Date of Degree

12-2020

Document Type

Dissertation

Degree Name

Doctor of Philosophy (PhD)

Program

Education

Advisor

Sharon Herbers

Advisor

Norman St. Clair

Advisor

Trey Guinn

Abstract

By just about any measure, organizations today are more dynamic, diverse, and interdependent than at any other time in history. This environment puts unprecedented pressure on the human capacity to lead. And still, we demand more from our leaders—even as employees experience rising stress levels, declining loyalty, and deteriorating trust in their employers, and organizations face historically high rates of employee turnover along with the resulting financial and emotional costs. Clinging to romanticized notions of the larger-than-life leader blinds us to the paradoxical promise of humility; namely, that a leader’s greatest strength may lie, ironically, in the ability to admit weakness while being open to the ideas and feedback of others.

The majority of research on leader humility has been quantitative in nature, establishing correlations between leader humility and employee measures. These studies have yielded valuable insights, but they have not explored the complex, dynamic, and reciprocal ways that humility can operate within organizations. Nor have they captured the individual perceptions of participants as articulated in their own authentic voices. This exploratory instrumental case study addressed this gap in the literature by exploring what happened when leaders and employees at a large, complex, geographically dispersed organization participated in interactions that were infused with four humility elements: language, verbal expressions, non-verbal behaviors, and physical objects and settings. By applying constructivist grounded theory methods for data analysis, the study explained how participants made sense of and found meaning in those experiences, as well as how humility functioned during the interactions.

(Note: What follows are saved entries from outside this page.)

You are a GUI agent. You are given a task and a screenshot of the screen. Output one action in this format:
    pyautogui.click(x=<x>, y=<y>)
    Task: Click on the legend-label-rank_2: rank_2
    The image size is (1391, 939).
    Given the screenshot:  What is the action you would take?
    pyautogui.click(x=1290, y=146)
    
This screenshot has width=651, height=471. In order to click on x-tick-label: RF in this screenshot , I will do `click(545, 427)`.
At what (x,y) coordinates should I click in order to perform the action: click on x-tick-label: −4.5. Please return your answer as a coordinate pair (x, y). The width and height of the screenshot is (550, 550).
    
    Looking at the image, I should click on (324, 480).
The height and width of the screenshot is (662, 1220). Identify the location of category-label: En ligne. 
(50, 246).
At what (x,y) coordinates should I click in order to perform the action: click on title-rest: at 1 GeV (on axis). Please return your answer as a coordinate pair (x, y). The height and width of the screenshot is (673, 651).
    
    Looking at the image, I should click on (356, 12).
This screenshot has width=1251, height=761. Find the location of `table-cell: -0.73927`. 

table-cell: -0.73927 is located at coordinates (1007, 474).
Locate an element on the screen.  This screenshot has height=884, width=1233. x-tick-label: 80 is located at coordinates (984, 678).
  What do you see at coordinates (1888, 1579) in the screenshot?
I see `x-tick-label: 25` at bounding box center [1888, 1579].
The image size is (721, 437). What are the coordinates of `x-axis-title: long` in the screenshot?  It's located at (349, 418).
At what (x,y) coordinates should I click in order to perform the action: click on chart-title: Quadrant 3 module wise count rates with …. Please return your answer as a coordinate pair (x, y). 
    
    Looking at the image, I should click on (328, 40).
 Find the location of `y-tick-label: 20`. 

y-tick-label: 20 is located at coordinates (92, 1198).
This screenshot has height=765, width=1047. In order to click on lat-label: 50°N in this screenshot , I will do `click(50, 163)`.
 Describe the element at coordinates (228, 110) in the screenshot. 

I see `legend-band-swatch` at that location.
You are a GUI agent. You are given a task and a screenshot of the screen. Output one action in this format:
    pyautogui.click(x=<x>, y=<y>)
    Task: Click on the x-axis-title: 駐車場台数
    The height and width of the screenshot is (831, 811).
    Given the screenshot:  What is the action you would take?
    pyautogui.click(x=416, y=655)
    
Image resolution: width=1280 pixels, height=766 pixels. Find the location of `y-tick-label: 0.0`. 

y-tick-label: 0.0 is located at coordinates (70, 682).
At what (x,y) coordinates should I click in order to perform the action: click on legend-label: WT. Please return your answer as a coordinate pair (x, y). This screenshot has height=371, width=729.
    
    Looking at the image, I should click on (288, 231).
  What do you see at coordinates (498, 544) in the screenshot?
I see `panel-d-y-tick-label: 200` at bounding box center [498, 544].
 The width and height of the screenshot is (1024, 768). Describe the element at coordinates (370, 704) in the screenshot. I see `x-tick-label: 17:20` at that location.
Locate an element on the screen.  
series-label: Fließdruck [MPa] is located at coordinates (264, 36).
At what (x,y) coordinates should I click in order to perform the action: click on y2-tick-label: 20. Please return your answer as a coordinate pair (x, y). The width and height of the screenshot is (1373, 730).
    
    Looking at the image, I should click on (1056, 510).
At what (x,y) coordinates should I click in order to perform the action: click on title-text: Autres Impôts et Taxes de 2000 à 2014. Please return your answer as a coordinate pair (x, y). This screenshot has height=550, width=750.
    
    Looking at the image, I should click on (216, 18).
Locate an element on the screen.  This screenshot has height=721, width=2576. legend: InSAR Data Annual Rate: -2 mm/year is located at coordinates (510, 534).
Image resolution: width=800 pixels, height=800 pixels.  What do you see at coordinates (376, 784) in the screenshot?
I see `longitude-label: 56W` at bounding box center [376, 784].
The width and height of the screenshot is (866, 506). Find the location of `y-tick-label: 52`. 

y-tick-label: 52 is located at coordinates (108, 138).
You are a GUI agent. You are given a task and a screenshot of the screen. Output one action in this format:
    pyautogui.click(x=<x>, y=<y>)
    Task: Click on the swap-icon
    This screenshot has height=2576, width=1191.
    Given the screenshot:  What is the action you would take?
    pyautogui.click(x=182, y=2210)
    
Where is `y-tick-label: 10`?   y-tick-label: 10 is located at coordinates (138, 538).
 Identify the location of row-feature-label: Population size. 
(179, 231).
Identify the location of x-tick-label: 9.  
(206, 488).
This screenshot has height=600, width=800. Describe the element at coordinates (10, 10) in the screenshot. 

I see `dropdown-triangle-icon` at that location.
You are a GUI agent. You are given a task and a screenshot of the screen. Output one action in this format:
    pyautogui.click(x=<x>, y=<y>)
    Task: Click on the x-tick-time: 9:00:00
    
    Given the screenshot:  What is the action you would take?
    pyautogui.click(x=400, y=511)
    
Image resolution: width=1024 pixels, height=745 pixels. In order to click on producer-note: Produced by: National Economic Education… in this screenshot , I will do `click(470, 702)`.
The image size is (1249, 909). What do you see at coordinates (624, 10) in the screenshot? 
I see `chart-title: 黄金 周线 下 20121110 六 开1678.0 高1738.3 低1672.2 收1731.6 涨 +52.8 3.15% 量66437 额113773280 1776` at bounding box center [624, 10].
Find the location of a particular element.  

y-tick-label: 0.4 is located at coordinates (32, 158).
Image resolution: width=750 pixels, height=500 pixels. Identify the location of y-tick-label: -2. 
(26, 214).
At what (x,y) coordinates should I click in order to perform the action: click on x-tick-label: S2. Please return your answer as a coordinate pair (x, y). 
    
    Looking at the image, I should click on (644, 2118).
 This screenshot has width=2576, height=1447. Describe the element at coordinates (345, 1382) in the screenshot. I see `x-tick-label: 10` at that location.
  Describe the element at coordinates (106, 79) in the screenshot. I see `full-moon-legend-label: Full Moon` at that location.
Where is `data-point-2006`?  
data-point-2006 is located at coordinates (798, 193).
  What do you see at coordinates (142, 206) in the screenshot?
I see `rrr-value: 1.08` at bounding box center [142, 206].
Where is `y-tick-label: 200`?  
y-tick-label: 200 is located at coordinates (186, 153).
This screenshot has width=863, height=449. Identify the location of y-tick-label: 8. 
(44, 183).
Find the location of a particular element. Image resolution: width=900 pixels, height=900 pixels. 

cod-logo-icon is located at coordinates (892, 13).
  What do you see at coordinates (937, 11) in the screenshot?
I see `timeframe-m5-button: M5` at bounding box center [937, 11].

Eight conceptual categories were developed through close analysis of the coded data: Accurately Assessing Oneself, Being Accountable to Others, Being Part of Something Bigger, Caring for and Being Cared for, Connecting with Others on a Personal Level, Creating a Safe, Comfortable Environment, Grounding Oneself, and Recognizing the Value and Contributions of Others. Four overarching themes were identified from the categories: Seeking Clarity and Truth, Putting Oneself in Context, Achieving Reciprocity, and Transcending the Perceptual. These themes represented the primary ways participants expressed, experienced, and defined humility, and they contributed to the Reciprocal Relation Theory of Humility posited in the study.

Findings from this study suggested that infusing humility into leader-employee interactions may be an effective strategy to improve leader effectiveness and organizational performance by bringing people’s best ideas and authentic feelings into honest discussions focused on spurring individual growth, solving shared problems, achieving team goals, and/or advancing an organization’s mission. Results also suggested that humility fostered the physical, emotional, and spiritual well-being of leaders and employees, while laying the foundation for respectful, productive, and mutually beneficial interactions in the future. Participants expressed a range of thoughts and feelings in describing how they experienced, made sense of, and found meaning in humility, including increased relational trust, organizational loyalty, and self-efficacy; a stronger sense of belonging and being valued; and the perception of greater team effectiveness and adaptability along with enhanced organizational learning and innovation. The study made several recommendations to help practitioners develop leader humility programs with the potential to influence these and other employee, team, and organizational measures.